Pas de revendications

«Honte à ceux qui commettent de tels actes. Et soutien amical au Président de l'Assemblée nationale et à sa famille», a aussitôt réagi le Premier ministre Edouard Philippe, comme plusieurs autres membres du gouvernement. Le ministre de l'Intérieur, Christophe Castaner, a également fait part de sa solidarité en tweetant peu avant minuit: «Intimidations, menaces, incendies... Des actes indignes et odieux. Soutien à @RichardFerrand que je sais solide comme le granit breton». Le procureur de Brest, Jean-Philippe Recappé, a déclaré à l'AFP que, selon les premiers éléments «il s'agit d'un incendie criminel. Cela ne fait aucun doute. on trouve un reste de pneumatique, visiblement du carburant».

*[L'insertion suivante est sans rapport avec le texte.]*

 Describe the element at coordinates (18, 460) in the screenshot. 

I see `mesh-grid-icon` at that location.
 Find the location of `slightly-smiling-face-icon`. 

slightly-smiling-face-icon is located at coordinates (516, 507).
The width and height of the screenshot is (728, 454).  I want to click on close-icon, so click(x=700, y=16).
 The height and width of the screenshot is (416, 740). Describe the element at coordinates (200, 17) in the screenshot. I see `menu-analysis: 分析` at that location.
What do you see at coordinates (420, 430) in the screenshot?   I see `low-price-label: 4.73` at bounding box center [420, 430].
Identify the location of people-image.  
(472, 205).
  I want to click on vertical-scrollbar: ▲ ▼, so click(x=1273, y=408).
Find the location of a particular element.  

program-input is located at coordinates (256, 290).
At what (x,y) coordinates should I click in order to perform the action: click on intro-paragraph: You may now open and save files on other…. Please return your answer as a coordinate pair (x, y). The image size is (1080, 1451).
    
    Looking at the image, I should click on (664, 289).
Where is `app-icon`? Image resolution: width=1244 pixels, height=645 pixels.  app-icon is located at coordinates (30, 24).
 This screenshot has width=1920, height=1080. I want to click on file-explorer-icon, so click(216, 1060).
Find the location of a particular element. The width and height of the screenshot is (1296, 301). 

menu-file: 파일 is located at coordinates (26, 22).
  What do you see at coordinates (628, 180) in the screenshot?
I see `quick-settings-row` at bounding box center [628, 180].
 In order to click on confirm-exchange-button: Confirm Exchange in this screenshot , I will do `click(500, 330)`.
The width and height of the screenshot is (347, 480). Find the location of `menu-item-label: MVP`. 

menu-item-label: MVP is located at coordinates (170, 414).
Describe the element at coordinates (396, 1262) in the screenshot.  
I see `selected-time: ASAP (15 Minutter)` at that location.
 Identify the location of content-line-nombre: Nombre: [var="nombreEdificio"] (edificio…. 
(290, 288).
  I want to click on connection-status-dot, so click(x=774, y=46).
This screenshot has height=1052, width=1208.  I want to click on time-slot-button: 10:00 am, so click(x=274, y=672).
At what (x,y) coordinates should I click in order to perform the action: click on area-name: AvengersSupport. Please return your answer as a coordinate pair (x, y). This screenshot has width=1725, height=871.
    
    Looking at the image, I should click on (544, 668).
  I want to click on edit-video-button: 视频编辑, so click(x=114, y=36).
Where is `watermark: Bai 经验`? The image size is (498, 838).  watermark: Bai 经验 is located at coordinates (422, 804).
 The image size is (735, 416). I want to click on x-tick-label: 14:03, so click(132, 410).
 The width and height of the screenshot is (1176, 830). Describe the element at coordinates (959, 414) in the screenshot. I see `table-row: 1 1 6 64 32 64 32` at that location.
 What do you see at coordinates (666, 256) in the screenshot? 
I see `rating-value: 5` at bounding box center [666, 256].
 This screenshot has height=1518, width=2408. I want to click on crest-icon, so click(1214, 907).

«C'est un voisin qui s'est aperçu que quelqu'un a voulu mettre un incendie, il s'en est aperçu vers 14 heures. Ce n'est pas une résidence principale, cette maison n'était pas habitée», a ajouté le procureur qui n'était pas en mesure de dire quand les faits ont été commis. «Un volet a explosé la vitre, cela s'est arrêté là. Il n'y a pas de tag qui permettrait de mettre en lien avec les gilets jaunes, pas de revendications, pas de pénétration hostile dans la maison», a ajouté M. Recappé qui a confirmé l'ouverture d'une enquête.